O fundo imobiliário HGRE11 iniciou o ano com avanço de resultados, registrando lucro de R$ 8,912 milhões em janeiro, acima dos R$ 8,826 milhões de dezembro. O desempenho foi influenciado por um efeito extraordinário de R$ 0,25 por cota, decorrente do vencimento de ativos mobiliários, classificado como não recorrente pela gestão. A receita total do mês somou R$ 12,394 milhões, frente a despesas de R$ 3,481 milhões.

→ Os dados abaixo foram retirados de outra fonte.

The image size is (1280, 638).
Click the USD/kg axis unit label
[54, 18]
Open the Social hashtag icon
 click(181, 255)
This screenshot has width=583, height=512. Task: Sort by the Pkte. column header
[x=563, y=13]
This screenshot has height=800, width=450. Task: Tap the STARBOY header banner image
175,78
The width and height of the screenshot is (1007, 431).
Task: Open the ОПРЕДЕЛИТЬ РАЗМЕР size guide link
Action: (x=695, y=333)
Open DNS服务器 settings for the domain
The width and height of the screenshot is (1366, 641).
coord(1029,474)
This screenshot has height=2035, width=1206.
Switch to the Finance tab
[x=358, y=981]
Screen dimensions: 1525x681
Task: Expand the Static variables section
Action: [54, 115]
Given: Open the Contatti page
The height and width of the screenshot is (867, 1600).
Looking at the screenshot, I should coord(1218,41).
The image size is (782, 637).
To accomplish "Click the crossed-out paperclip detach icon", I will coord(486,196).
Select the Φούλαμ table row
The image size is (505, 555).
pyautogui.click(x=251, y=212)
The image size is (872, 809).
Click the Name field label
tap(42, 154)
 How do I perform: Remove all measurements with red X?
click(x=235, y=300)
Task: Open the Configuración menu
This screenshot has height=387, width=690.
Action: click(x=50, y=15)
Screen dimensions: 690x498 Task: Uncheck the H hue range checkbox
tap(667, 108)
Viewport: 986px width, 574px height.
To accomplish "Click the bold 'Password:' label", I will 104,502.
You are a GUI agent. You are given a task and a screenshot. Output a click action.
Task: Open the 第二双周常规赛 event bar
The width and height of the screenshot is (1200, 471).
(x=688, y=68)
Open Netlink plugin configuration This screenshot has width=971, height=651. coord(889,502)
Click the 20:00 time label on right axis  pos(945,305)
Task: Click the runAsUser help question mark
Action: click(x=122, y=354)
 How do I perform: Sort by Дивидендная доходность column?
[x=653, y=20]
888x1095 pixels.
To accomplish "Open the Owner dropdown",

Com base nesse cenário, foi anunciada distribuição de R$ 0,85 por cota, com pagamento em 13 de fevereiro de 2026. A gestão sinalizou intenção de preservar esse nível de proventos no primeiro semestre, condicionada ao comportamento das receitas e eventuais impactos operacionais. O portfólio permaneceu estável em janeiro, sem alterações de ocupação.
A vacância física encerrou o mês em 5,9%, enquanto a vacância financeira ficou em 4,1%. Contudo, a Armac comunicou a desocupação do imóvel Jatobá após aviso prévio de seis meses, com saída prevista para julho. Com isso, a vacância física projetada deve subir para 6,7%, exigindo atenção ao ritmo de recomposição.
Movimentações contratuais reforçaram a captura de valor em ativos específicos. A revisional da BeFly no edifício Paulista Star foi concluída com reajuste de 19,6% no aluguel, normalizando preço antes abaixo do mercado. A companhia ocupa 13.702 m² no empreendimento, contribuindo de forma relevante para a receita.
Está em andamento a renovação antecipada da Totvs no Sêneca, maior contrato do portfólio, cujo vencimento atual é março de 2027. Um acordo comercial para extensão já foi firmado, reduzindo risco de vacância futura. No mês, os reajustes contratuais abrangeram 12.192 m² de ABL, apoiando a tendência de fortalecimento de caixa.
O fundo imobiliário HGRE11 mantém alavancagem conservadora, com 2,4% de endividamento sobre o portfólio, sendo 74% no longo prazo. A carteira segue concentrada em imóveis (86%), com 3% em CRIs e 4% em FIIs, preservando foco em geração recorrente.
O passivo de securitização soma R$ 42 milhões, dos quais R$ 11 milhões no curto prazo. A gestão projeta redução gradual da alavancagem para 1,8% no início de 2027, o que, aliado à estabilidade operacional, tende a sustentar os atuais dividendos do HGRE11.